• _Objet de l'exercice_
Pouvez-vous recopier à l'identique le passage du texte sur la statue de Pierre le Grand qui va de « Hélas! cette faveur » jusqu'à « refondre la statue. » inclus ?

• _Texte extrait_
__________

Hélas! cette faveur lui fut refusée. Il semble que ses ennemis aient attendu que tout fût achevé pour couronner eux-mêmes leur vengeance en rendant Catherine II inflexible. Betski redoublait de mauvais procédés : il traînait en longueur le paiement des ouvriers employés par Falconet. Il allait publiant que la statue était trop chère. Trop chère! quand la statue de Louis XV avait coûté 5 millions de livres, celle de Frédéric V à Copenhague 3 millions! Or celle de Pierre le Grand ne revenait encore qu’à 2 millions, et la « grosse pierre » de M. Betski, à elle seule, entrait dans cette dépense pour 250,000 livres. Betski, pour mieux lui mettre la mort dans l’âme, répétait partout qu’il fallait refondre la statue.

__________

• _Données fournies_
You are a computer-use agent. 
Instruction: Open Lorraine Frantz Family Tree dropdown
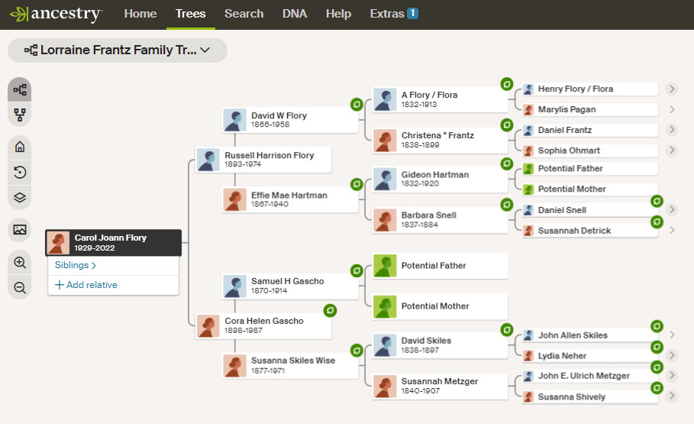118,50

__________

• _Réponse au problème_
Hélas! cette faveur lui fut refusée. Il semble que ses ennemis aient attendu que tout fût achevé pour couronner eux-mêmes leur vengeance en rendant Catherine II inflexible. Betski redoublait de mauvais procédés : il traînait en longueur le paiement des ouvriers employés par Falconet. Il allait publiant que la statue était trop chère. Trop chère! quand la statue de Louis XV avait coûté 5 millions de livres, celle de Frédéric V à Copenhague 3 millions! Or celle de Pierre le Grand ne revenait encore qu’à 2 millions, et la « grosse pierre » de M. Betski, à elle seule, entrait dans cette dépense pour 250,000 livres. Betski, pour mieux lui mettre la mort dans l’âme, répétait partout qu’il fallait refondre la statue.